Used in Research and Development:
3-(2,5-DIFLUOROPHENYL)PROPIONIC ACID is used as a valuable tool for research and development in the pharmaceutical and chemical industries. Its unique properties and potential applications make it an important compound for exploring new drug targets and developing innovative chemical processes.
Used in Anti-inflammatory and Analgesic Applications:
3-(2,5-DIFLUOROPHENYL)PROPIONIC ACID has been studied for its potential anti-inflammatory and analgesic properties.
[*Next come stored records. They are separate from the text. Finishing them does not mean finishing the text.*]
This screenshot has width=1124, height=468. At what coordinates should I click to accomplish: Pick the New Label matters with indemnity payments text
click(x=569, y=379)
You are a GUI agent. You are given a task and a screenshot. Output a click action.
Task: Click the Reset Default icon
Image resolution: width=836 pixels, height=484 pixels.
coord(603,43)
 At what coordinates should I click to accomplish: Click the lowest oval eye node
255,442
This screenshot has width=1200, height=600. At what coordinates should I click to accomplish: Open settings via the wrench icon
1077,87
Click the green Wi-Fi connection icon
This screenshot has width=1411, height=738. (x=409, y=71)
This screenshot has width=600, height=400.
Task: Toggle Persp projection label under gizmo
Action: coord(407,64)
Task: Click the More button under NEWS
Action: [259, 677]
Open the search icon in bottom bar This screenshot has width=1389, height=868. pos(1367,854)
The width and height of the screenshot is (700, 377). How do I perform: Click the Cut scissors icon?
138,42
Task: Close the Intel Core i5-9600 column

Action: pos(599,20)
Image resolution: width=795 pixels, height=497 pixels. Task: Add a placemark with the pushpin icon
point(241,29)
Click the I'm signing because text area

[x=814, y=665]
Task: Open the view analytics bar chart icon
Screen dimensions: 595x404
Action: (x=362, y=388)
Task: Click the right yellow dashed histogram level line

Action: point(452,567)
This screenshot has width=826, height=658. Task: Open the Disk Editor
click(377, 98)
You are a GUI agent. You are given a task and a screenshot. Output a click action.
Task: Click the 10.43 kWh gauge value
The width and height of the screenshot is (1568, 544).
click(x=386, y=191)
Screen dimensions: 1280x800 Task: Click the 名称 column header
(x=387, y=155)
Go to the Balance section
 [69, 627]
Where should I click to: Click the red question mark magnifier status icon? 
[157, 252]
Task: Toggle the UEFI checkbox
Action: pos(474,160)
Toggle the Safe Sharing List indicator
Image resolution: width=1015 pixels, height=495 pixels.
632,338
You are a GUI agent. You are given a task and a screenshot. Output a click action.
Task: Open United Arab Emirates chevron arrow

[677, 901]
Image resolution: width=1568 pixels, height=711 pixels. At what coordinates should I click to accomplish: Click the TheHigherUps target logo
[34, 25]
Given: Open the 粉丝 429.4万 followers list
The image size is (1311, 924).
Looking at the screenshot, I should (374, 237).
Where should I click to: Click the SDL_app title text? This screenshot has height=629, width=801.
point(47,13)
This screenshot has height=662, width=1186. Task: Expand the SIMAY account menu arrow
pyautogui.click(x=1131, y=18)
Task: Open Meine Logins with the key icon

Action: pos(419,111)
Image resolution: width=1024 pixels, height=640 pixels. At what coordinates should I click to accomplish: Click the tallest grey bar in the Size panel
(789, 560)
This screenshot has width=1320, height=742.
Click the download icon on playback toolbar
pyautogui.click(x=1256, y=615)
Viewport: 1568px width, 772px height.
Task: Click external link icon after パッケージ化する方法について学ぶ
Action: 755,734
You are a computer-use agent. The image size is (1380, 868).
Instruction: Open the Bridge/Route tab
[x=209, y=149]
Its ability to modulate inflammatory pathways and alleviate pain makes it a promising candidate for the development of new therapeutic agents for the treatment of various inflammatory and painful conditions.

Upstream product

• 112898-33-6 3-(2,5-difluorophenyl)acrylic acid 

Downstream Products

• 1041481-56-4 N'-[3-(2,5-difluorophenyl)propionyl]-3-cyano-4-fluorobenzohydrazide 
• 130408-16-1 4,7-difluoro-1-indanone 

Relevant articles and documents

NON-NUCLEOTIDE REVERSE TRANSCRIPTASE INHIBITORS

Compounds of the formula Z: where; A is CH or N; R1 is a substituent to a carbon atom in the ring containing A selected from -S(=O)pRa, where Ra is -C1-C4 alkyl, -ORx, -NRxRx, -NHNRxRx, - NHNHC(=O)ORx, -NRxOH; -C(=O)-Rb, where Rb is -CT-C4-alkyl, ORx, -NRxRx, -NHNRxRx, -NHC1-C3-alkyl-C(=O)Orx -NRxRc, where Rc is H, C1-C4 alkyl, -NRxRx; -C(=0)Rd, -CN, S(=O)pRx where Rd is Rd is C1-C4-alkyl, -ORx, -NRxRx C1-C3-alkyl-O-Cl-C3alkylC(=O)ORx, -C1-C3-alkyl-COORx; -C1-C3alkyl-OH or C1-C4 alkyl ethers or esters thereof (O-Cl-C3alkyl)q-O-Rx a 5 or 6 membered aromatic ring having 1-3 hetero atoms p is 1 or 2; Rx is independently selected from H, C1-C4 alkyl or acetyl; or a pair of Rx can together with the adjacent N atom form a ring; L is -0-, -S(=O),- or -CH2-, where r is 0, 1 or 2; R3-R7 are substituents as defined in the specification; X is -(CR8R8')n-D-(CR8R8')m-; D is a bond, -NR9-, -0-, -S-, -S(=0)- or -S(=0)2-; and pharmaceutically acceptable salts and prodrugs thereof, have utility as HIV antivirals.